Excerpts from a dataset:

-=-=-

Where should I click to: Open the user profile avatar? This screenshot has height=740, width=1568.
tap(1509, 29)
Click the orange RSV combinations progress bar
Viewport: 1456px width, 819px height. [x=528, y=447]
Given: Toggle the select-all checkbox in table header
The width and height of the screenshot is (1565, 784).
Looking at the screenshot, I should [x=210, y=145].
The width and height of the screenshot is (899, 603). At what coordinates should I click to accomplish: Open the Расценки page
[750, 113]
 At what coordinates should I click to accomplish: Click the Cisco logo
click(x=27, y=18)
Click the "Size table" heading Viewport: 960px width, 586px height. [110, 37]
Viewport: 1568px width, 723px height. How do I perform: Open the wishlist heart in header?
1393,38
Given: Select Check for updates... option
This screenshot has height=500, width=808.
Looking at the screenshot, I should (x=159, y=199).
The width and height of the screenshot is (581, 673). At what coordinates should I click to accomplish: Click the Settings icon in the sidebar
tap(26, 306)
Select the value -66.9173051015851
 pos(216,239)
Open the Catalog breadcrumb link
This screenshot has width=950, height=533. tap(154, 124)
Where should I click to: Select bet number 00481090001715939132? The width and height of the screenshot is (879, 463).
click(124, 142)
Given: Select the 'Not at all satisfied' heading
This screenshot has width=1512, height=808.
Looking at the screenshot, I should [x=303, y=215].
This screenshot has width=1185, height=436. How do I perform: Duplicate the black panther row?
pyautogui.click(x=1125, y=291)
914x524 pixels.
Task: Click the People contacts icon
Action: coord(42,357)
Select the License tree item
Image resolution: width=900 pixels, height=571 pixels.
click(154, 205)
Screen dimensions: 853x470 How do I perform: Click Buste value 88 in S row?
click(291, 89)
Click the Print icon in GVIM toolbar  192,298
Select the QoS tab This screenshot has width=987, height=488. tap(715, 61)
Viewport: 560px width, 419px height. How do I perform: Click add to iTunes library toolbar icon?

-=-=-

Exercise brief :: If the string "heading" appears in a line of the entries, report the line.

Result of this task ::
Click the "Size table" heading Viewport: 960px width, 586px height. [110, 37]
Given: Select the 'Not at all satisfied' heading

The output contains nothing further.